### [Your assignment]
Reproduce the listing below precisely, leaving every line intact.

---- Input

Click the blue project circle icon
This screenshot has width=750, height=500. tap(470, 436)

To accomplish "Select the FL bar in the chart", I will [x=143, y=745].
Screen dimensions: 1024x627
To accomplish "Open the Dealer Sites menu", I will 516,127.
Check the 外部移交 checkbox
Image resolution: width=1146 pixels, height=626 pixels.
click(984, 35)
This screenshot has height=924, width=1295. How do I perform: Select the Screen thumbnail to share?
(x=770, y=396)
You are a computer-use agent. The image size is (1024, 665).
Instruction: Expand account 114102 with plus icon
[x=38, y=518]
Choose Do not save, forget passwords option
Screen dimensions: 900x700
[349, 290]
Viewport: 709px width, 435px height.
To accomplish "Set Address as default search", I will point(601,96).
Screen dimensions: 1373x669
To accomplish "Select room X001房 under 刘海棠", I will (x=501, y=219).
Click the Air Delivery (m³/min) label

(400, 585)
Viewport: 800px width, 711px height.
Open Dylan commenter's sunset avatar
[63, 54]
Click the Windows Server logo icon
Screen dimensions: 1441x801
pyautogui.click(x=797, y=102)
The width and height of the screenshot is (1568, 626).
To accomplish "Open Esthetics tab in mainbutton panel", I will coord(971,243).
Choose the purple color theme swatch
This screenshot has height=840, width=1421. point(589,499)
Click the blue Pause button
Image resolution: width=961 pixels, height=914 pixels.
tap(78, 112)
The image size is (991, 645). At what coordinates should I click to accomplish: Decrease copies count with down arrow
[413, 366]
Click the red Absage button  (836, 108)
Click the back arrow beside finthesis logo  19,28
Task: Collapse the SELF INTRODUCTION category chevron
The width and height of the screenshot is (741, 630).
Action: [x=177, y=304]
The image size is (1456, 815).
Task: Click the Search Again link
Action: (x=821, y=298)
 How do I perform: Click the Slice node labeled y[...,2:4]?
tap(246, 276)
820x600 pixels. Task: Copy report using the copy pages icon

--------

### [Task result]
Click the blue project circle icon
This screenshot has width=750, height=500. tap(470, 436)

To accomplish "Select the FL bar in the chart", I will [x=143, y=745].
Screen dimensions: 1024x627
To accomplish "Open the Dealer Sites menu", I will 516,127.
Check the 外部移交 checkbox
Image resolution: width=1146 pixels, height=626 pixels.
click(984, 35)
This screenshot has height=924, width=1295. How do I perform: Select the Screen thumbnail to share?
(x=770, y=396)
You are a computer-use agent. The image size is (1024, 665).
Instruction: Expand account 114102 with plus icon
[x=38, y=518]
Choose Do not save, forget passwords option
Screen dimensions: 900x700
[349, 290]
Viewport: 709px width, 435px height.
To accomplish "Set Address as default search", I will point(601,96).
Screen dimensions: 1373x669
To accomplish "Select room X001房 under 刘海棠", I will (x=501, y=219).
Click the Air Delivery (m³/min) label

(400, 585)
Viewport: 800px width, 711px height.
Open Dylan commenter's sunset avatar
[63, 54]
Click the Windows Server logo icon
Screen dimensions: 1441x801
pyautogui.click(x=797, y=102)
The width and height of the screenshot is (1568, 626).
To accomplish "Open Esthetics tab in mainbutton panel", I will coord(971,243).
Choose the purple color theme swatch
This screenshot has height=840, width=1421. point(589,499)
Click the blue Pause button
Image resolution: width=961 pixels, height=914 pixels.
tap(78, 112)
The image size is (991, 645). At what coordinates should I click to accomplish: Decrease copies count with down arrow
[413, 366]
Click the red Absage button  (836, 108)
Click the back arrow beside finthesis logo  19,28
Task: Collapse the SELF INTRODUCTION category chevron
The width and height of the screenshot is (741, 630).
Action: [x=177, y=304]
The image size is (1456, 815).
Task: Click the Search Again link
Action: (x=821, y=298)
 How do I perform: Click the Slice node labeled y[...,2:4]?
tap(246, 276)
820x600 pixels. Task: Copy report using the copy pages icon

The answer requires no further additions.